Dans une interview accordée au journal newyorkais World Street Journal, le Président Kagame a littéralement nié avoir envisagé ce retrait des des troupes rwandaises du Soudan, contredisant ainsi sa ministre des Affaires étrangères, le porte-parole de l’armée et d’autres membres de son gouvernement.

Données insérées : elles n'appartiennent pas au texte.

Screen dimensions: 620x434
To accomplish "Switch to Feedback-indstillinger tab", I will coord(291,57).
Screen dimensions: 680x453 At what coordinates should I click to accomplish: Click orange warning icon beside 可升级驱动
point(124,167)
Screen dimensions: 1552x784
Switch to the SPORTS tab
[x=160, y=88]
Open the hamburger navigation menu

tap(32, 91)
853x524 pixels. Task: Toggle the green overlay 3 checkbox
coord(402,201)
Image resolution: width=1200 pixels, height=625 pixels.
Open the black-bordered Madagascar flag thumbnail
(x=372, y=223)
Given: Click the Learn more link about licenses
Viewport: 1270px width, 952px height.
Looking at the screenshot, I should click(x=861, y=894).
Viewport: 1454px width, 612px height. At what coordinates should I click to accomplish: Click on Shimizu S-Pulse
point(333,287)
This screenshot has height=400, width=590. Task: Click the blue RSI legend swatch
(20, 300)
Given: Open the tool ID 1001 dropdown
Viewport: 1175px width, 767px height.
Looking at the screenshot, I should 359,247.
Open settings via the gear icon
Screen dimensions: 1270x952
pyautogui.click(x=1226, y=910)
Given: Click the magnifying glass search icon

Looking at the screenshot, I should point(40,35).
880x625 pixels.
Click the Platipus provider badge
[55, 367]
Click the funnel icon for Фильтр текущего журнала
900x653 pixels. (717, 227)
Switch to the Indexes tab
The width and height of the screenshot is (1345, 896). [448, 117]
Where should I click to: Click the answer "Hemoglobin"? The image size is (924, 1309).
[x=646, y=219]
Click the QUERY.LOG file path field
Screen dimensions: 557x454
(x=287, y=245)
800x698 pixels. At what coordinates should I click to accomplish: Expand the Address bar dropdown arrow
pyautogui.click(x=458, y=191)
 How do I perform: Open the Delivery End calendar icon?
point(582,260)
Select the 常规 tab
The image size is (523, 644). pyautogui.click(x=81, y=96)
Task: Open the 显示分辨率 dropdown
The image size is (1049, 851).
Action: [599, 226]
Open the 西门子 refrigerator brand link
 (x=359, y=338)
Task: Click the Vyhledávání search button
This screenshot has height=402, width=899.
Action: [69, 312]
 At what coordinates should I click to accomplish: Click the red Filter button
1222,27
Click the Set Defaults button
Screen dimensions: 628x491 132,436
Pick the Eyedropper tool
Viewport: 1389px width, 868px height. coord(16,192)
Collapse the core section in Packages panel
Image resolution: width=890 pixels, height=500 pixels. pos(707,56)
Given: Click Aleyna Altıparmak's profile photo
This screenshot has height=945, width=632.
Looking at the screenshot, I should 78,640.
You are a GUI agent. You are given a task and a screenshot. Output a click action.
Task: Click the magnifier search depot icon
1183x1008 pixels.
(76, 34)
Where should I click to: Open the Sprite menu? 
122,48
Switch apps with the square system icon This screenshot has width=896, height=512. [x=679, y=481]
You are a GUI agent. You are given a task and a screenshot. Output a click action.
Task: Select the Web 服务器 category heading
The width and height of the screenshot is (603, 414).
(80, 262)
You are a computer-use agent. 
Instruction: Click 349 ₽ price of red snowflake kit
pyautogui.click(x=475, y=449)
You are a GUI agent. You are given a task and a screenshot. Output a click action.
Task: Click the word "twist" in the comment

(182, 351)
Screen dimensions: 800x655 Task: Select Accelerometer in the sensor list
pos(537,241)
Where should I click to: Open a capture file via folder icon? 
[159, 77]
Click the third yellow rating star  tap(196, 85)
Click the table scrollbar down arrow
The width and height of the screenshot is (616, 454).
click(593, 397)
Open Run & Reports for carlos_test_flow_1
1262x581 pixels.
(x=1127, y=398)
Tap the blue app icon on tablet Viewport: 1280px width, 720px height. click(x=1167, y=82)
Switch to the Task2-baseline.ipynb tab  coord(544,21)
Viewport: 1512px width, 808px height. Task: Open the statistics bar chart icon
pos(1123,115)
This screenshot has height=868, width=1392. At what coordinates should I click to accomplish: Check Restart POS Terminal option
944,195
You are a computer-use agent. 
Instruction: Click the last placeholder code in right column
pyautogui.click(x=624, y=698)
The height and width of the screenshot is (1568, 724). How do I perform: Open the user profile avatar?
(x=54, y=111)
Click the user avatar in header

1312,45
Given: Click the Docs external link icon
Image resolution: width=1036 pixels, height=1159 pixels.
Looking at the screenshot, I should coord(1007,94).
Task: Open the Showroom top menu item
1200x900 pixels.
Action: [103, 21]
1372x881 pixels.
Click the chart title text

Qu’est-ce qui pousse le président rwandais a opérer ce revirement, 3 jours seulement avant la publication du fameux rapport ? C’est la question que tout le monde se pose ! Mais on peut imaginer plusieurs hypothèses :
- Soit l’ONU a cédé aux pressions du Rwanda et a aménagé le rapport définitif de sorte que les termes « génocide », « crimes contre l’humanité », « crimes de guerre », en ont été élagués ;
- Soit un compromis a été trouvé pour qu’il n’y ait aucune suite judiciaire à ce rapport qui ne pouvait pas être rejeté étant donné que le monde entier avait été mis au courant de son existence et, dans une certaine mesure, de son contenu. D’ailleurs le World Street Journal rapporte que le président Kagame a juré de reconsidérer cette position du Rwanda si des poursuites judiciaires venaient à être engagées contre ses officiers ou contre lui-même ! Le problème ici demeure, parce que si le rapport est publié dans sa version d’août, des problèmes ne manqueront pas de surgir sur la légitimité du FPR à gouverner, l’iniquité de la justice internationale et le processus de réconciliation Hutu-Tutsi jusqu’ici délicatement entretenu ;
- Enfin, la dernière hypothèse consisterait à penser que c’est plutôt le Rwanda qui a cédé malgré lui. En effet, malgré le leadership du président Kagame et la bonne réputation acquise par son gouvernement ces dernières années, le Rwanda reste un petit pays pauvre et surpeuplé, dont l’équilibre politique, social et économique très fragile repose en grande partie sur l’assistance internationale. Bien plus, des problèmes judiciaires et diplomatiques ont révélé que Kagame pouvait être vulnérable plus qu’il en a eu l’air par le passé. Aussi s’enorgueillir à retirer ses troupes n’aurait fait qu’affaiblir davantage sa position, entamer son isolement politique, et peut-être même affecter l’aide et la crédibilité dont le pays bénéficie. On ne peut pas non plus oublier les avantages d’ordre économique et stratégique que le Rwanda tire de ces missions de maintien de la paix. La compagnie rwandaise Rwandair a gagné le marché pour le transport des troupes à destination ou en provenance du Soudan (où des rotations sont effectuées tous les 6 mois), et les soldats ainsi que les autres membres du personnel rwandais touchent des sommes considérables par rapport à leur revenu habituel. Compter aussi l’expérience militaire acquise par les troupes, les formations, le matériel militaire de pointe, etc. Bien plus, le Rwanda en profite pour se positionner comme pionnier africain en matière de maintien de la paix. Son image sur le plan international et sa position en Afrique s’en trouvent renforcées (si le Rwanda n’avait pas eu ces troupes au Soudan, on s’imagine mal quel autre moyen de pression il aurait utilisé contre l’ONU dans le cas d’espèce !).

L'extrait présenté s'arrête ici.